Herman Trier (10 May 1845 – 1 September 1925) was a Danish educator and politician.

== Early life and education==
Trier was born on 10 May 1845 in Copenhagen, Denmark, the son of wholesaler Adolph Meyer Trier and Sophie Bing. His father, a son of the merchant Jacob Trier, was a founding partner of Adolph Trier & Goldschmidt. His mother was a daughter of bookseller and educator Herman Jacob Bing and sister of Bing & Grøndahl co-founder Meyer Herman Bing.

Trier received his early education at the Von Westenske Institut. He then went to the University of Copenhagen, studying jurisprudence there for a few years. He began studying pedagogics in 1864.

==Career==
In 1876, Trier began publishing a series of biographies and character studies of various authors called Kultur-Historiske Personligheder. In that same year, he also wrote his first pedagogic work, Pædagogikken som Videnskab, which endeavored to established pedagogics as an abstract science. In 1879, he began publishing Vor Ungdom, a pedagogic periodical, with School-Inspector P. Voss of Christiania. He also published Pædagogiske Tids- og Stridsspörgsmaal from 1892 to 1893, and in 1901 he wrote on the medieval history of Copenhagen in a text called Gaarden No. 8 Amagertorv.

Trier helped introduce manual training to Denmark's schools. He founded the Danish movement for the education of workmen in 1882 and served as its head from 1883 to 1893. He was president of the Danish liberal students' association from 1884 to 1889. He was also active in the prohibition movement in Denmark. He was first elected a member of the Danish Chamber of Deputies in 1884, and he held his seat with interruptions until 1909. He became its vice-president in 1895, and in 1901 he became its president. In 1910, he was appointed a member of the Danish Upper House. He served on the Copenhagen City Council from 1893 to 1917, serving as its chairman from 1898 to 1907. He was originally a member of the Liberal Party, although he had an independent position and later joined the Radical Left.
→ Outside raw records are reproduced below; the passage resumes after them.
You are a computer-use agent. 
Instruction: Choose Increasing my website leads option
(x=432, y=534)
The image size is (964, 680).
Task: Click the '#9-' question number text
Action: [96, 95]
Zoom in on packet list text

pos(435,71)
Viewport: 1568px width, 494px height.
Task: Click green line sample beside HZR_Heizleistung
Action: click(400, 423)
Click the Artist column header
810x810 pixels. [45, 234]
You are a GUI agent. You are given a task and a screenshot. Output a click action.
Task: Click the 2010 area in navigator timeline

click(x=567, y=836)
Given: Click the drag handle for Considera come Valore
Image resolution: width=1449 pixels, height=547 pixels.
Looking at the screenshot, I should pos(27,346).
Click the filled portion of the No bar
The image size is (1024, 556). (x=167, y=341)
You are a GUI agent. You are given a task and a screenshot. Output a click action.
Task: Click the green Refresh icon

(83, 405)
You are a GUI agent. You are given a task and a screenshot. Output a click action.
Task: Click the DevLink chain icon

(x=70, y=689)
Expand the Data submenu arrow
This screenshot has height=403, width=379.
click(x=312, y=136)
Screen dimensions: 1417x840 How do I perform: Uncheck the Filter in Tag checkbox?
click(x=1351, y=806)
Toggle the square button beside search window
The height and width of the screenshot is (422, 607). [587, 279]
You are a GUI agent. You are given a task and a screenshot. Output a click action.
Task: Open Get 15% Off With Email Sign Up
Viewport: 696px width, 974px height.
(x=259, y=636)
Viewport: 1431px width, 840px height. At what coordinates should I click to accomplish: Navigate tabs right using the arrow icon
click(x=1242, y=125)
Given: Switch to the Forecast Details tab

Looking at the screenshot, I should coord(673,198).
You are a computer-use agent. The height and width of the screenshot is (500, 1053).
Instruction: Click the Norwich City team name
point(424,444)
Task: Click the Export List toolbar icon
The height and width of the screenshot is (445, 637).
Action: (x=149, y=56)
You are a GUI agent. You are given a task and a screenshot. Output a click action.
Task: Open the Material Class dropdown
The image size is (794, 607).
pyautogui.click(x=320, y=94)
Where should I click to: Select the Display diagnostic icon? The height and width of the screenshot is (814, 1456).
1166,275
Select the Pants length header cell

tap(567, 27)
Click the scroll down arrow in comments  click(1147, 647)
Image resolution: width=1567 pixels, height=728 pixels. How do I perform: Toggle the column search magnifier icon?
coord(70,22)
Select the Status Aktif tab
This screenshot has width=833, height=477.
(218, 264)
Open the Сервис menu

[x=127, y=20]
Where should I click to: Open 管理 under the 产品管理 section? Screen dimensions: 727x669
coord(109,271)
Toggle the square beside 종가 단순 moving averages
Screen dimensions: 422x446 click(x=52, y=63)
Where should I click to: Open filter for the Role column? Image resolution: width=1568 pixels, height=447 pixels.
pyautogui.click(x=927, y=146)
He led negotiations on solving the State Loan Crisis of 1919.

==Personal life==
Trier married Anna Henriette Johanne Holm in 1875. She died in 1888. He then married Emma Adler in 1903. She died in 1912. His only son was author Sigurd Trier, whose death in 1920 negatively impacted his health.

Trier died in Copenhagen on 1 September 1925. He was buried in the Mosaisk Vestre Begravelsesplads.